§ RECORDS TO PROCESS
• • • •

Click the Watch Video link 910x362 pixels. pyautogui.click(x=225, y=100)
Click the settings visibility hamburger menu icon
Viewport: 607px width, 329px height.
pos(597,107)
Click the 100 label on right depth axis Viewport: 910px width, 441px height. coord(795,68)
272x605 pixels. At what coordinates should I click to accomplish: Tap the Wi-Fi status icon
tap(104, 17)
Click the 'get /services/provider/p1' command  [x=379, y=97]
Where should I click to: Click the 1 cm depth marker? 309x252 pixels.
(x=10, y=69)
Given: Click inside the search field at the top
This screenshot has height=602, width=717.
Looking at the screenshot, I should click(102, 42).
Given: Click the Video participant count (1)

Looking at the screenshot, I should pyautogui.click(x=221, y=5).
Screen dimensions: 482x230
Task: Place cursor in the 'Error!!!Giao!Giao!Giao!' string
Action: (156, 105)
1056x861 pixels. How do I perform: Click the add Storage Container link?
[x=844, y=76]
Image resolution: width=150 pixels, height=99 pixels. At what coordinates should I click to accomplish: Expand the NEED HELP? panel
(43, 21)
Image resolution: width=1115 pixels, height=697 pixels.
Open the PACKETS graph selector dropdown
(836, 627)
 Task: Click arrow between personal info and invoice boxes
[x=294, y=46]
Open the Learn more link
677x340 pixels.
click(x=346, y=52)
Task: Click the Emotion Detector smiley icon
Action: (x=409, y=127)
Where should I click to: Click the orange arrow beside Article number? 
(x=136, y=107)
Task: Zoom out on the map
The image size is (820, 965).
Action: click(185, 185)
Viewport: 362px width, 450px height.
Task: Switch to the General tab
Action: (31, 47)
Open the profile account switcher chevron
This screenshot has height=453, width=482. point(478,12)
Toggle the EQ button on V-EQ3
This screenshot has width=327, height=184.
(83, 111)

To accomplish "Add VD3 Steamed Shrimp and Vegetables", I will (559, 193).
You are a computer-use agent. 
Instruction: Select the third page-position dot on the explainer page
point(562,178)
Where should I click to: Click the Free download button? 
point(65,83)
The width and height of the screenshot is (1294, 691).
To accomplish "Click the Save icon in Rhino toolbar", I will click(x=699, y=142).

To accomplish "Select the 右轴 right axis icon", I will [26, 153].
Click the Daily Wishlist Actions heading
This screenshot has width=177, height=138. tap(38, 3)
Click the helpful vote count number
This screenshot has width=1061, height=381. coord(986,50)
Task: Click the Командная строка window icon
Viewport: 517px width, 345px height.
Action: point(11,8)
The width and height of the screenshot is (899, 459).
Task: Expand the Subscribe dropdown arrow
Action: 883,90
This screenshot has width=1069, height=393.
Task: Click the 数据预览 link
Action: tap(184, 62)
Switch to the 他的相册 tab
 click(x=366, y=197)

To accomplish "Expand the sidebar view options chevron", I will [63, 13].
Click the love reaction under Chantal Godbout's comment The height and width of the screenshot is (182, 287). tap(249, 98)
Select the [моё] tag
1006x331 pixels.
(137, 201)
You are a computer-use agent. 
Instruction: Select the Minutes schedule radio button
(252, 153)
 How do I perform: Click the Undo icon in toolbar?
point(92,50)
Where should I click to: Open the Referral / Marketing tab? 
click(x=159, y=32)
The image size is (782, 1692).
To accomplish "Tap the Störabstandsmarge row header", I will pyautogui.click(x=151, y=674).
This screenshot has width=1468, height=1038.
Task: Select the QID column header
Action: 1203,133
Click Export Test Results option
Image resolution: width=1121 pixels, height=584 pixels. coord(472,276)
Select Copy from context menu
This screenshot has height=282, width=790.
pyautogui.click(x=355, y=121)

• • • •

§ WORK ORDER
Reproduce each line of the material containing the word "right".

§ RESPONSE BELOW
Click the 100 label on right depth axis Viewport: 910px width, 441px height. coord(795,68)
To accomplish "Select the 右轴 right axis icon", I will [26, 153].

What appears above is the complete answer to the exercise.